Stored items
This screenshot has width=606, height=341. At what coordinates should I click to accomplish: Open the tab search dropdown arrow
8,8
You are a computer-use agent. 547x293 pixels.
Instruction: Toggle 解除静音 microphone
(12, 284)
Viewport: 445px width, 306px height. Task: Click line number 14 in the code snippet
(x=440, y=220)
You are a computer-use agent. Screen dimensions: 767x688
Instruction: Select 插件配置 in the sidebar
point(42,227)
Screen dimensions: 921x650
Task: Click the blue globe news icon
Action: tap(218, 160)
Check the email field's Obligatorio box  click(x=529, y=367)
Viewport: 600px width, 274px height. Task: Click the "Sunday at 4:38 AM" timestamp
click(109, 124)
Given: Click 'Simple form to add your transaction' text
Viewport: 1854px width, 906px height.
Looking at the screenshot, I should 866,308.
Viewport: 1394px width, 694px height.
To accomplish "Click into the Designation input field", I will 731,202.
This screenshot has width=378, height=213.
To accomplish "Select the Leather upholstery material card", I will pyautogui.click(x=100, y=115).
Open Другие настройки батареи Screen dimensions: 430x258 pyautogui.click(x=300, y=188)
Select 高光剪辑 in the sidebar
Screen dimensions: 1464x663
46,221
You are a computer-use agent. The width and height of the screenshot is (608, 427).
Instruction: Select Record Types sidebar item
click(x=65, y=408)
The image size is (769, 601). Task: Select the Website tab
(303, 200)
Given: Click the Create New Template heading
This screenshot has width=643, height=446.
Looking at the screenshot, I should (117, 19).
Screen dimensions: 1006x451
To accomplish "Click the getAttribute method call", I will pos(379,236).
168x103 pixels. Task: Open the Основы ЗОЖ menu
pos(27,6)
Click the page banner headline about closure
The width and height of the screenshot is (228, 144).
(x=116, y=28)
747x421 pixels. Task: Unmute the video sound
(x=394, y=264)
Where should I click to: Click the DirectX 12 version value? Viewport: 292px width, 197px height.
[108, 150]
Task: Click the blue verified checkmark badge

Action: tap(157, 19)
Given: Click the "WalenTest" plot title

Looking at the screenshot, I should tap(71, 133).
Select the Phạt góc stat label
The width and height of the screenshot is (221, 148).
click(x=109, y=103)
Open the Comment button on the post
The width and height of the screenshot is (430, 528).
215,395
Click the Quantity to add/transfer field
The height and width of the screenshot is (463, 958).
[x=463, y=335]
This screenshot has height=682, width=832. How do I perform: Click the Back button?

Aim of the task: With the data above as the source, tally the lines that include the string "agent", and give that figure alone.

Output: 3